Diyarbakır
Bugün Suriçi’inde sokağa çıkma yasağının 175. günü. Sabah erken saatlerde telefonum çalıyor. Suriçi’nin bazı sokaklarının açıldığını haber veriyorlar. Gitmek ve gitmemek arasında kararsızım. Ruh halimin kaldırmayacağını düşünerek gitmemeye karar veriyorum.
Öğleden sonra bu sefer annem arıyor. 86 yaşındaki babamı evde tutamadığını, sokağa çıkma yasağının kaldırıldığı mahalledeki dükkanını görmeye gittiğini ve gözyaşları içinde olduğunu söylüyor. Sur’a gitmeye karar veriyorum.

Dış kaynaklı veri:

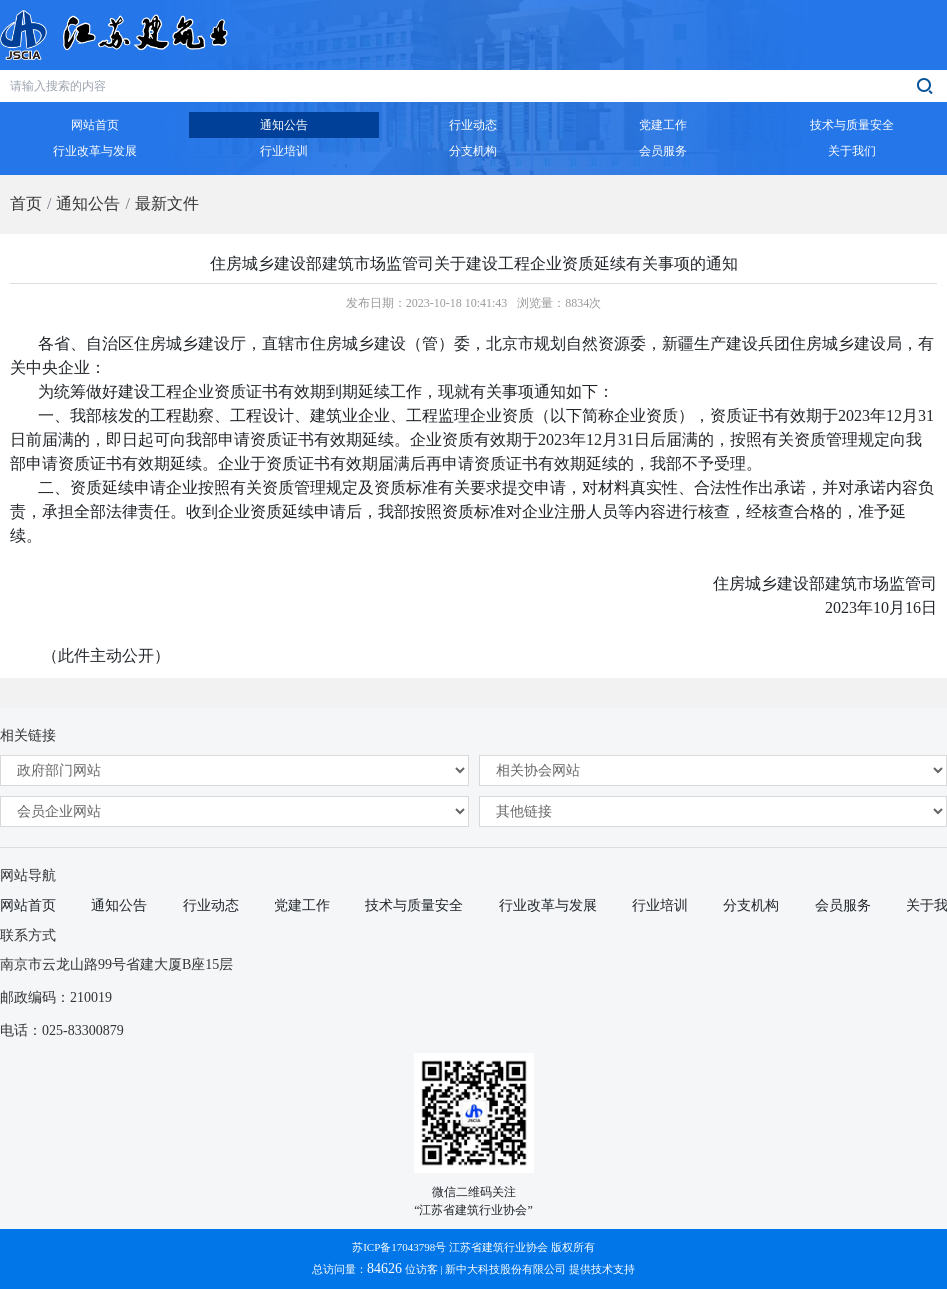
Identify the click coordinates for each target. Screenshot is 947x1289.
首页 (26, 203)
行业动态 (211, 905)
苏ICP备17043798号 (399, 1247)
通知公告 (88, 203)
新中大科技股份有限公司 (505, 1269)
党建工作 (302, 905)
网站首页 (28, 905)
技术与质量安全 (414, 905)
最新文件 (167, 203)
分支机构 (751, 905)
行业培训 (660, 905)
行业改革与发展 (548, 905)
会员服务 (843, 905)
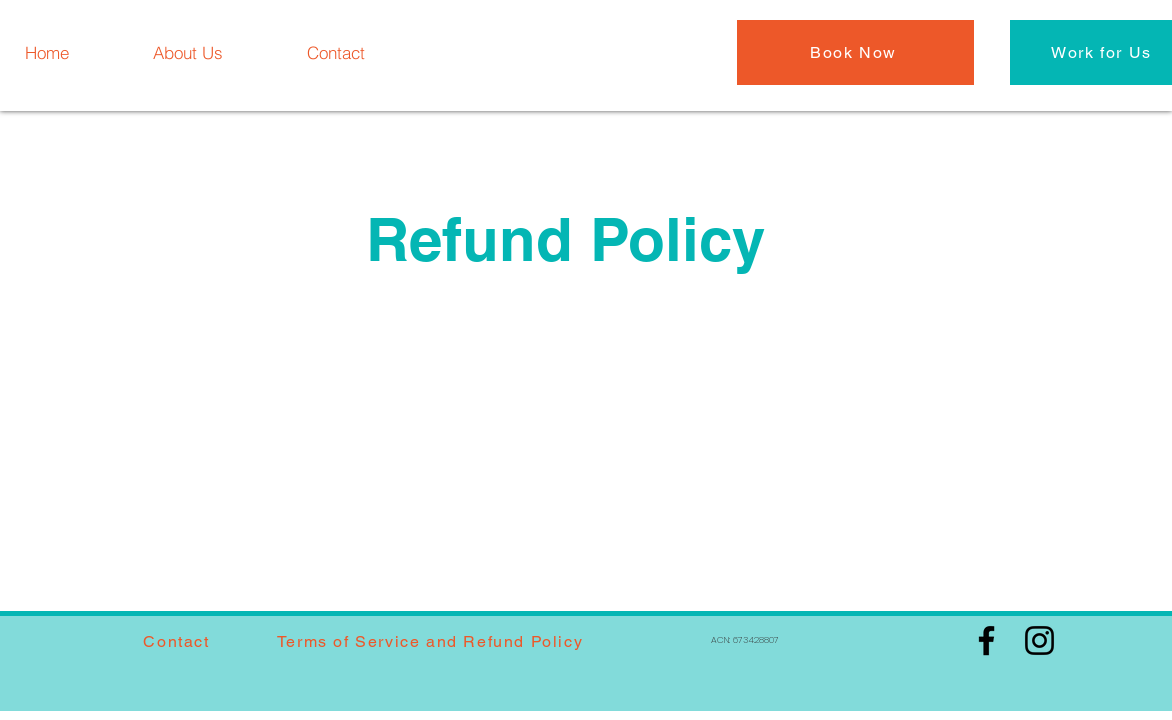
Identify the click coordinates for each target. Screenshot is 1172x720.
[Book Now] (855, 52)
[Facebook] (986, 640)
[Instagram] (1039, 640)
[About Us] (188, 52)
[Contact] (336, 52)
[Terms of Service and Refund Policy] (432, 641)
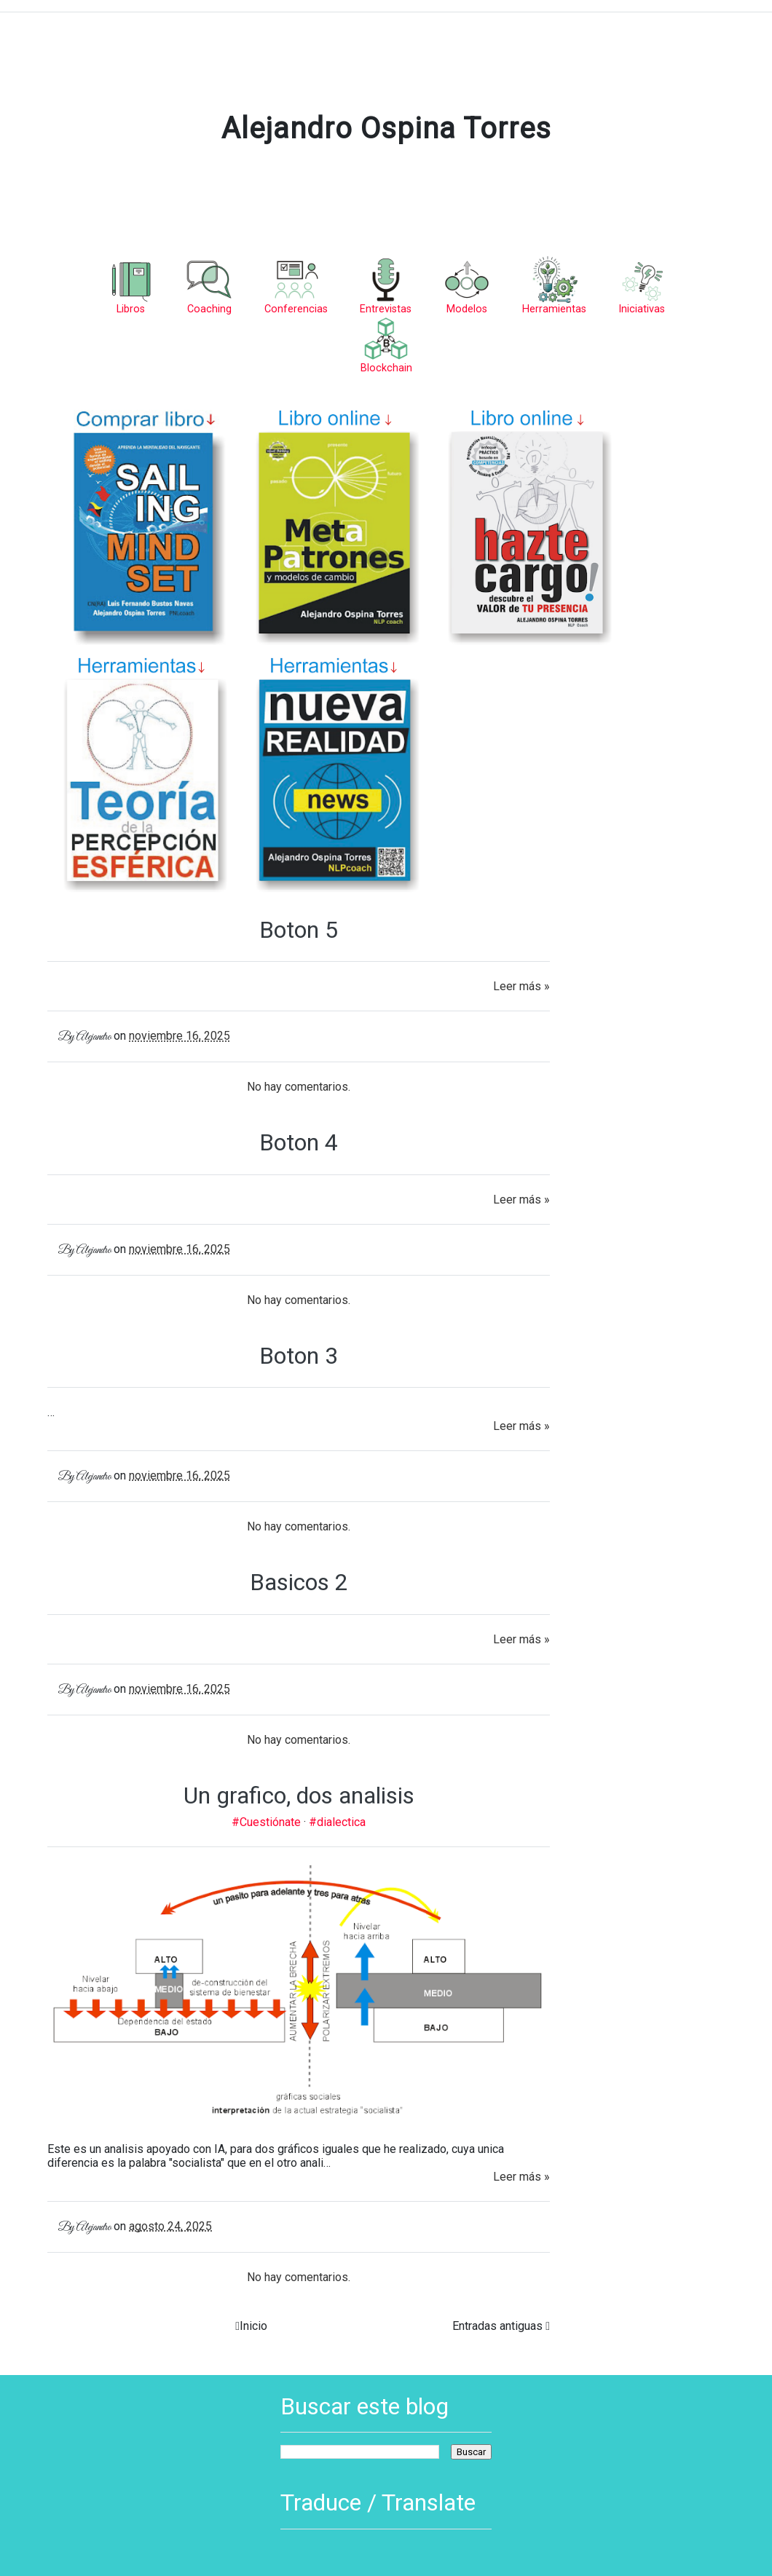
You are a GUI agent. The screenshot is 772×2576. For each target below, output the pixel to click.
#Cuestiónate (268, 1822)
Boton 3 (298, 1356)
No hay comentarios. (298, 1087)
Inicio (253, 2326)
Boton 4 (298, 1142)
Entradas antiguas (497, 2326)
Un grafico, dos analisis (299, 1795)
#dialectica (337, 1822)
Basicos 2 (299, 1582)
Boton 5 (298, 930)
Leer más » (521, 986)
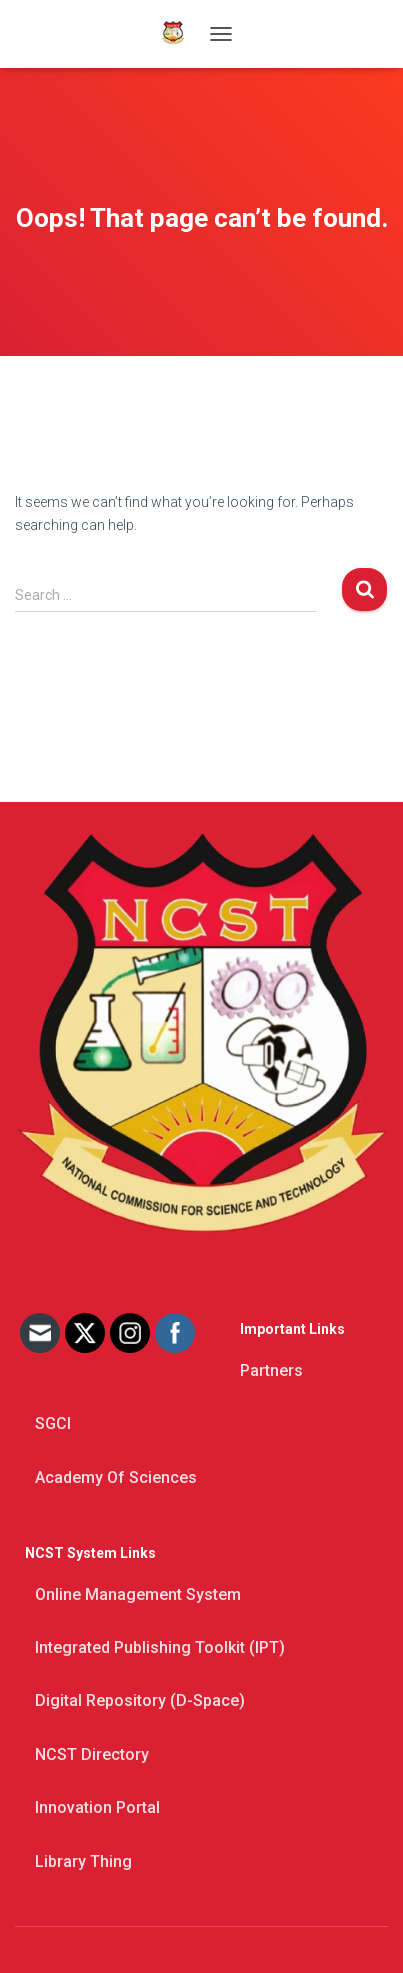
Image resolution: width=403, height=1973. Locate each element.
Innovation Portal (97, 1807)
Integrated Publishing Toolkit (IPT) (160, 1647)
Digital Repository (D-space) (140, 1700)
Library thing (83, 1861)
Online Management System (138, 1594)
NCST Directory (92, 1754)
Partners (271, 1370)
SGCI (53, 1423)
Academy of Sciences (116, 1477)
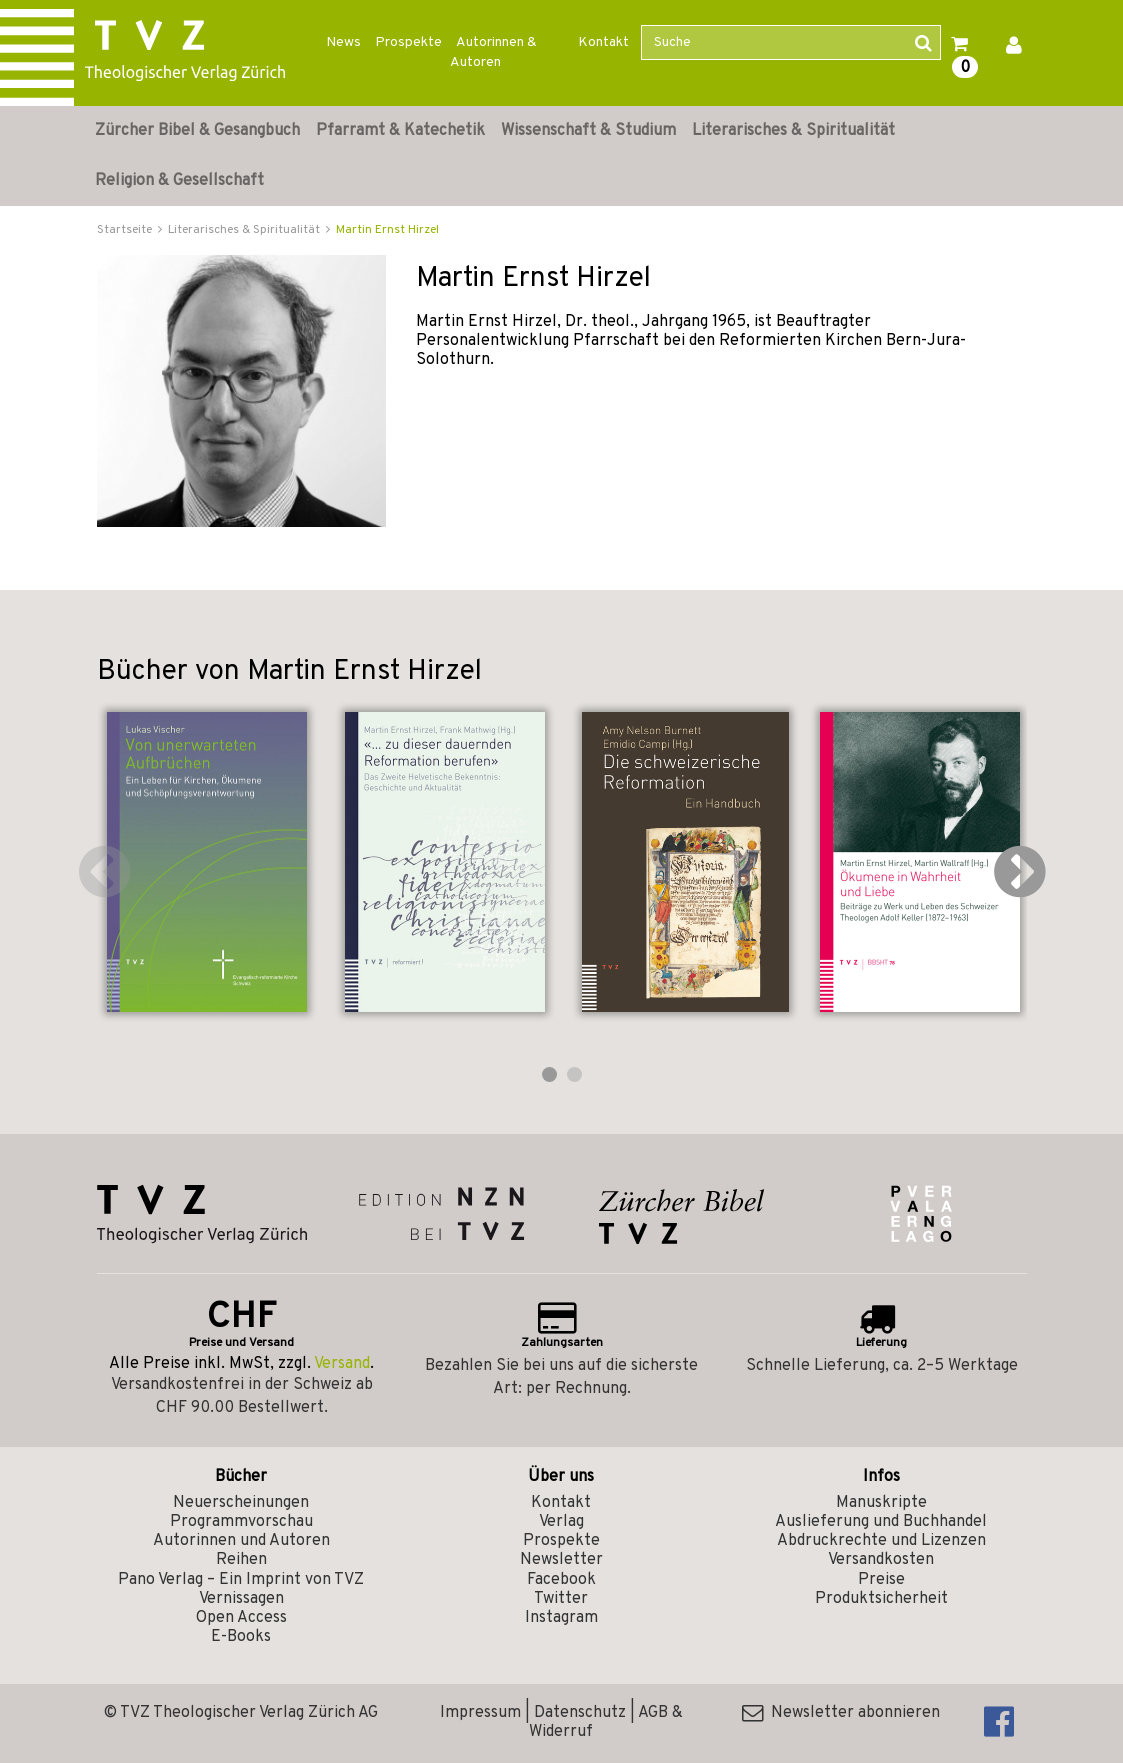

Her yer yıkıntı, çöp, pislik halinde. Çocukluğumun geçtiği Yoğurt Pazarı'nın hemen köşesindeki 100 yıllık ağaç yok artık, ağacın gövdesi yıkıntıların arasında.
İçlere doğru ilerledikçe kokular artıyor, birçok insan maskeyle dolaşıyor. Yanımdan geçen biri bana da maske vermek istiyor. Almıyorum. Tüm bu kokuları çekeyim içime, öyle çekeyim ki, memleketime yapılanları asla unutmayayım, bu zalimliği asla unutmayayım istiyorum.
Binanın içi boş konserve kutusu dolu. Dama çıkıyoruz. Yerde kum torbaları ve boş kovanlar var. Dam kalabalık. Onlarca insan yasağın devam ettiği mahallelerde yaşanan tahribatı görmek için dama çıkmış. Dört Ayaklı Minare'nin arka kısmı neredeyse yok olmuş, dümdüz. Hasırlı, Hançepek gibi devasa mahallelerden geriye çok az şey kalmış. Hançepek yani halkın içindeki adıyla Gavur mahallesi boş bir araziye dönmüş. Gözümü kapıyorum, eski halini hatırlamaya çalışıyorum. Sık sık avlusunda kahvaltı yaptığım Ermeni kilisesine bakıyorum, ne büyük umutlarla yapılmıştı restorasyonu. Karşımdaki Hacı Hamit Cami tam bir harabe halinde. Manzara Kobane’yi aratmıyor. Yeşil bir iş makinesi caminin yanında duruyor.
İlerliyorum. Evlerin üzerine yeşil çarpılar konulmuş. Mahalleli bunların “bu ev kontrol edildi” anlamında özel timler tarafından konulduğunu söylüyor. Başka biri bu çarpıların tarihi olmayan yapılara konulduğunu belirtiyor.
Bugün açılan sokaklar yasağın olduğu alanın çok küçük bir parçası, asıl yıkımın, büyük yıkımın olduğu yerler değil. Buna rağmen insanlar evlerini bulmakta güçlük çekiyorlar.
Birkaç yüz metre ötede Dicle-Fırat Kültür Merkezi'nde ise hâlâ cenazelerini alamayan aileler var. Rozerin Çukur, Ramazan Öğüt, Hakan Aslan’ın cenazeleri hala ailelerine verilmedi. Avludaki ilan panosunda “Yaşamlarına saygı duymadınız, naaşlarına saygı duyun” yazıyor. Cenazeleri aylarca yerde kalan gençlerin merkezin avlusunda asılı resimlerine bakamıyorum artık. Anneleriyle konuşamıyorum artık. Hiçbir şey yapamıyorum artık!
Sadece haykırmak istiyorum: Suriçi, kalbimin içi, yıktılar seni!